▶ **Selected text**:
========================================================================
Across the Alps, in Turin, Italy, of the same time as Agobard, Bishop Claudius, he too took a similar stand. He also condemned prayers to saints, the veneration of relics, and what amounted to the worship of cross and, in general, rejected church tradition, saying that it was in opposition to Scripture. Claudius of Turin has been called “the first Protestant reformer.” He died sometime between 827 and 839 C.E.
In the 11th century archdeacon Bérenger, or Berengarius, of Tours, France, who became known as one of the most influential theologians of his time, opposed the doctrine of transubstantiation, saying that the bread and wine used to commemorate Christ’s death are emblematic and not miraculously changed into the body and blood of Christ. He also stood firm on the superiority of the Bible over Church tradition. Bérenger was excommunicated as a heretic in 1050 C.E.
The great bulwark of the Reformed Church is the Word of God; but next to this is the pre-existence of a community spread throughout Western Christendom with doctrines and worship substantially one with those of the Reformation.[1]
The early Waldensian movement sought reform within the Catholic Church and believed that learning and reading the Bible for yourself would only assist priests in fulfilling their responsibilities. The permanent break with Rome came when the Waldensians stated that if a teaching or belief cannot be found in Scripture than it is without authority. Catholicism saw this not only as heretical but also as a direct assault on its place as the successor to Peter and the apostles.
Yet, with all of this division, many in the Waldensian movement continued to attend Catholic Churches for mass and to allow their children to be baptized.
The Waldensians were able to escape much of their persecution until the early fifteenth century. They created the Waldensian Catechism late in the same century, which influenced many of the reformers of the sixteenth and seventeenth centuries.
========================================================================
▶ **Dataset content**:
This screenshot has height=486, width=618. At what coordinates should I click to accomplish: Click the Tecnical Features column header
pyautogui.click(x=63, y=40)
========================================================================
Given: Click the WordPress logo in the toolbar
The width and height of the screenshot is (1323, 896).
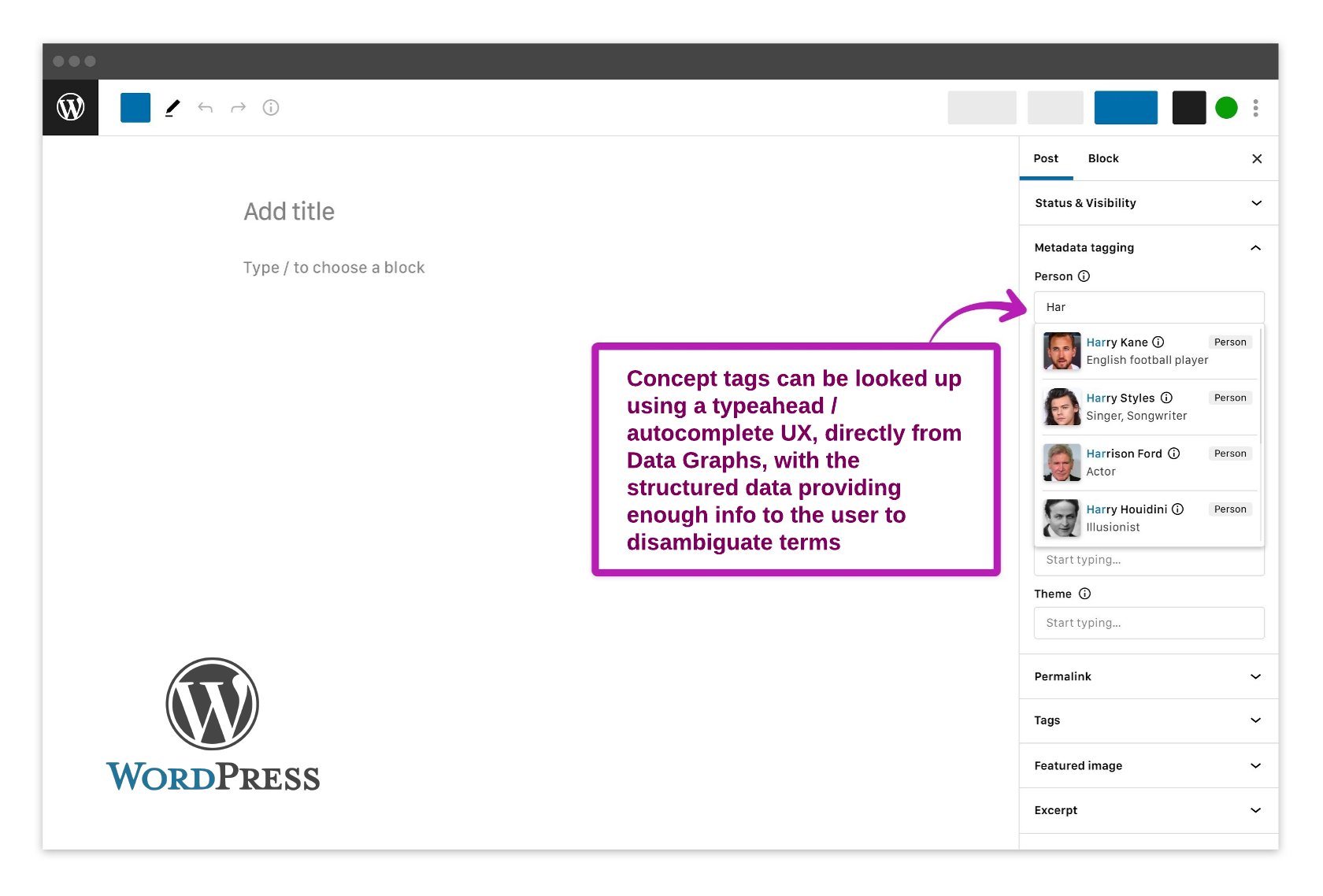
========================================================================
▶ **Tasks to carry out**:
a) In the passage on early reformers, switch "mass" to "services" and write out the part from "Yet, with all" up to and including "to be baptized.".
b) According to the passage on early reformers, in what year was Bérenger excommunicated as a heretic?
c) Translate this sentence from the passage on early reformers into Spanish: "The Waldensians were able to escape much of their persecution until the early fifteenth century."

▶ **Answer list**:
a)
Yet, with all of this division, many in the Waldensian movement continued to attend Catholic Churches for services and to allow their children to be baptized.

b) 1050 C.E.

c) Los valdenses pudieron escapar de gran parte de su persecución hasta principios del siglo XV.